```@.``` throws unexpected error

I get a somewhat odd error with @. MWE:

julia> y = Array{Float64}(undef, 2, 2); @. y =rand(2,2) + ones(2,2)
ERROR: MethodError: Cannot `convert` an object of type Array{Float64,2} to an object of type Float64

Where is the attempted conversion? Moving @. to after the assignment operator works fine, as does pre-allocating the two matrices.

@. affects every function call, which includes ones and rand in your example. The code is equivalent to:

y .= rand.(2, 2) .+ ones.(2, 2)

which roughly means: "for each index in y, do y[I] = rand(2,2) + ones(2, 2)" , which isn’t what you want.
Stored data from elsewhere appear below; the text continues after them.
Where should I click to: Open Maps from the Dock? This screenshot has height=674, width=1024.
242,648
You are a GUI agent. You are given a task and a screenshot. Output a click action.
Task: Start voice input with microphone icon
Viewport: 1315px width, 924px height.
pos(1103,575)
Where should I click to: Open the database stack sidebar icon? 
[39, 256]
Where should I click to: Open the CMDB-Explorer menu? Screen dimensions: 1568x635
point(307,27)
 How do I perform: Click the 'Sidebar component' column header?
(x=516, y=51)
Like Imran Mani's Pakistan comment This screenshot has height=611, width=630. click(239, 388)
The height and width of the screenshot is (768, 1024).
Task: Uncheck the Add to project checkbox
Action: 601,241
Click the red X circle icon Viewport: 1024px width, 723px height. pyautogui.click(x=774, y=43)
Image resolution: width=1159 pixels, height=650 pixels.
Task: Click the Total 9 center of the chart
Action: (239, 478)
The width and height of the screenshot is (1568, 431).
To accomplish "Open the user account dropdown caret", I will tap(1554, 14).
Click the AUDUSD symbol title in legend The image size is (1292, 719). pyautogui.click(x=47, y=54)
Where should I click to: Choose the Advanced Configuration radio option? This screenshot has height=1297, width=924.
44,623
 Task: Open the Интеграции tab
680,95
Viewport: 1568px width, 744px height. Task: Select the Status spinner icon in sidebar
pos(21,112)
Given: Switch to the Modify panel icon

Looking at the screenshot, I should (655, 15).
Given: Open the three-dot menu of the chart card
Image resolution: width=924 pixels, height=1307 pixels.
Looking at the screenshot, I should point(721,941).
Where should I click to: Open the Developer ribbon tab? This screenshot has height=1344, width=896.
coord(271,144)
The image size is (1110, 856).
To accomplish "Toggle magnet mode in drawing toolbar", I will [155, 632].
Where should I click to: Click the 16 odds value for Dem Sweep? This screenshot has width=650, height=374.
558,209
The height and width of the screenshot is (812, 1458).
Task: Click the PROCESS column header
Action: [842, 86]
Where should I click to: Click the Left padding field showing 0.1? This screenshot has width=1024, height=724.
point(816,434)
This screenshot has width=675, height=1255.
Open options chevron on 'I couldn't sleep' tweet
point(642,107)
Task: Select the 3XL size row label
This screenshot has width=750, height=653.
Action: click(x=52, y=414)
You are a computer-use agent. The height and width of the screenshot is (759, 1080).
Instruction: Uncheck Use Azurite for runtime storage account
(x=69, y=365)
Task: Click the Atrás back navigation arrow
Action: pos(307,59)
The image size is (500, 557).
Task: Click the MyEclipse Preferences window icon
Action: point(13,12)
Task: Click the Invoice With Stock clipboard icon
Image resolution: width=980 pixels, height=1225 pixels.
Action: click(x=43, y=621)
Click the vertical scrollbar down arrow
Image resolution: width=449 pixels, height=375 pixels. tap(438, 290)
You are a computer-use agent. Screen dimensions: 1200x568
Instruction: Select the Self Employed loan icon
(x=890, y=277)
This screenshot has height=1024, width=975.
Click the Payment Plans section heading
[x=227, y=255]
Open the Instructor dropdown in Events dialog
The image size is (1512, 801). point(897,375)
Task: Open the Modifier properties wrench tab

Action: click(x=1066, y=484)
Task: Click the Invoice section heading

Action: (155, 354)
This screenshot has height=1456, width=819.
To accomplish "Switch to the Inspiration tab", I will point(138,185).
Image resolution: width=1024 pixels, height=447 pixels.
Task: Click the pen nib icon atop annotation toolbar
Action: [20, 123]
In this case, you may want to just add the . to the functions you actually want to broadcast, as in:

y .= rand(2, 2) .+ ones(2, 2)

Incidentally, when trying to debug code with macros, @macroexpand (or @macroexpand1) is handy.
It probably would have allowed you to find the problem in this case:

julia> @macroexpand @. y = rand(2,2) + ones(2,2)
:(y .= (+).(rand.(2, 2), ones.(2, 2)))

You can also suppress broadcasting with $, as in

@. y = $rand(2,2) + $ones(2,2)

Note that you don’t need to construct an array of ones here. You can just use .+ 1 as in

@. y = $rand(2,2) + 1

In fact, you don’t need to construct the rand(2,2) array either. Just do:

 @. y = rand() + 1

and the rand.() call will call rand() separately for each element of y.


Won’t the last one be slower than the previous? As I understood it, we have optimizations for generating multiple random numbers at once.

Allocating a 2x2 temporary array just to discard it is also slow; it’s a tradeoff. In general, I would err on the side of fewer temporary arrays and more readable code.